Tidak sedikit orang beranggapan sastrawan itu manusia yang istimewa. Tidak sekadar mahir berkata-kata indah, tetapi juga memiliki kematangan jiwa, baik dari sisi intelektual, emosional, spiritual, sosial, maupun sisi-sisi lainnya dalam hidup dan kehidupan. Singkat kata, sastrawan dianggap sebagai manusia arif dan bijaksana. Itulah sebabnya, tak jarang pula orang yang dikenal masyarakat sebagai sastrawan, enggan disebut sastrawan karena merasa belum pantas menyandang sebutan istimewa itu.

Mungkin anggapan seperti itu tidak seratus persen salah. Dan tidak pula seratus persen benar.  Yang jelas, sastrawan itu manusia biasa. Bukan diciptakan dari api, bukan pula dari cahaya, apalagi setaraf dengan nabi. Tidak!

Seperti manusia umumnya, sastrawan punya akal, punya hati. Hidup berdampingan dengan manusia-manusia lainnya. Bisa di sebuah desa, atau bisa di kota dalam sebuah negara. Dalam kaitannya dengan yang terakhir tadi, tak bisa dipungkiri bahwa sastrawan merupakan bagian dari masyarakat itu sendiri yang memiliki identitas sebagai warga negara tertentu. Sebut saja Indonesia, Malaysia, atau negara lainnya.

Sudah barang tentu, sastrawan masuk dalam perkara pemimpin dan rakyat. Ya, kalau ia bukan pemimpin, ya rakyat. Artinya, sastrawan hidup di wilayah yang di dalamnya ada orang yang memimpin dan orang-orang yang dipimpin (kebanyakan sastrawan ada di area ini).

Lalu, apakah sastrawan hanya sekadar dipimpin atau memimpin (lingkup politik) dalam sebuah negara? Tentu tidak.
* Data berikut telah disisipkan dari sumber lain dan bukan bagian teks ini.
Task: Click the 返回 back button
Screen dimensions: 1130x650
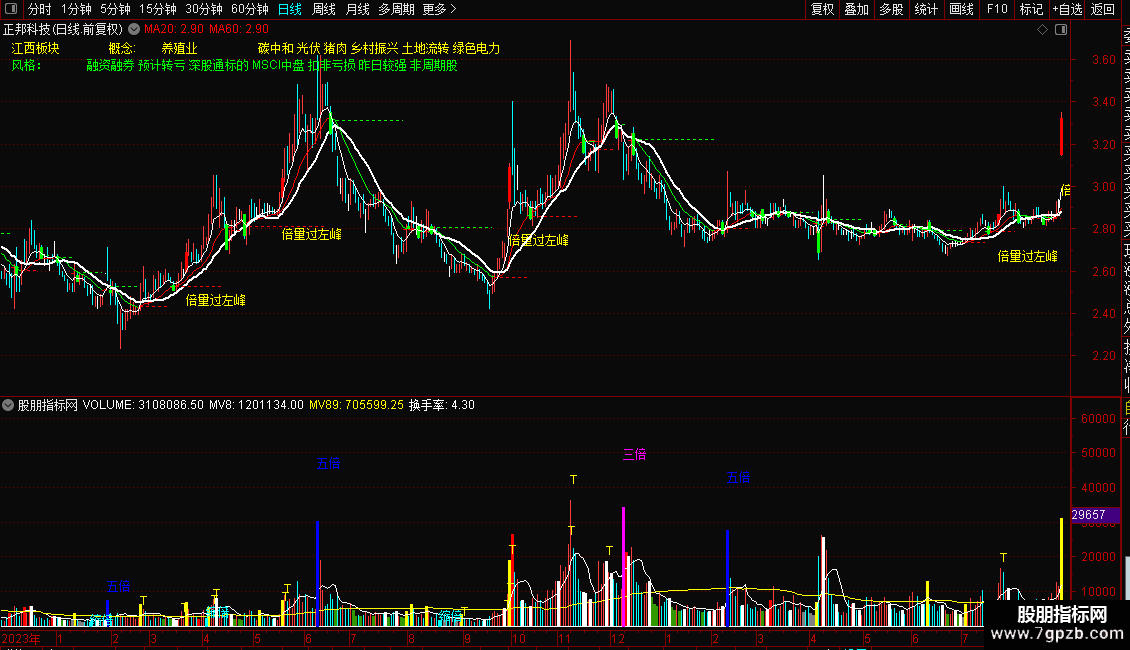Action: [x=1103, y=9]
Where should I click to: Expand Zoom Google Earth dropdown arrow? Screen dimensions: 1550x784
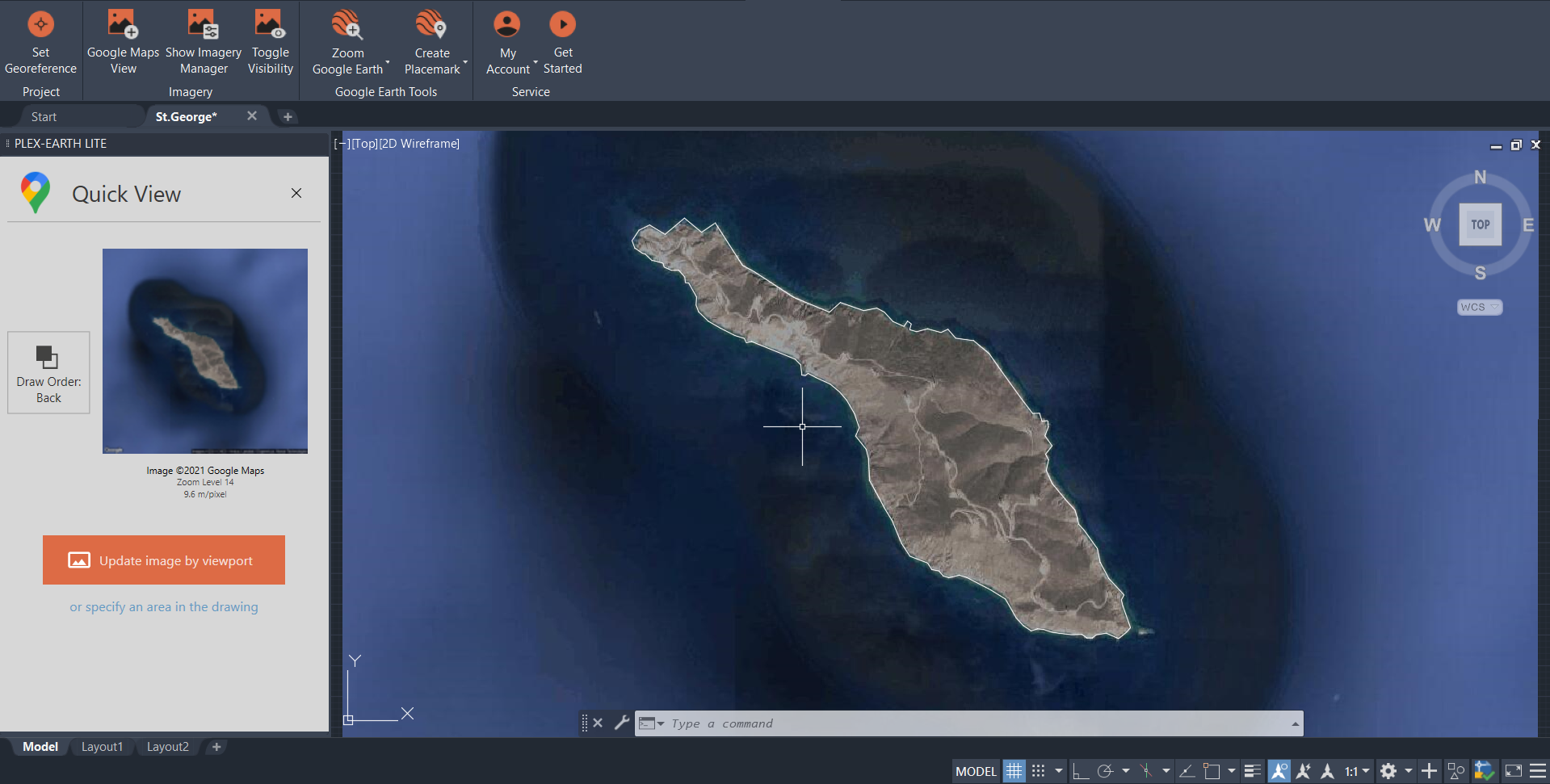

Semua yang hidup pastilah bergerak. Terutama manusia. Ada perenungan terhadap dunia sekitar, termasuk juga dalam hal kebijakan-kebijakan pemerintah terkait dengan permasalahan di masyarakat, khususnya kesejahteraan. Jika ia penyair, hasil kontemplasi batinnya bisa diwujudkan dalam bentuk puisi. Begitu pula dengan sastrawan yang menggeluti genre-genre lainnya. Pemikiran mereka (baca: para sastrawan) misalnya, beragam. Ada yang berisi kritik terhadap pemerintah, ada pula yang sebaliknya. Karena, kembali kepada hal dasar bahwa pemikiran manusia tidak semuanya sama.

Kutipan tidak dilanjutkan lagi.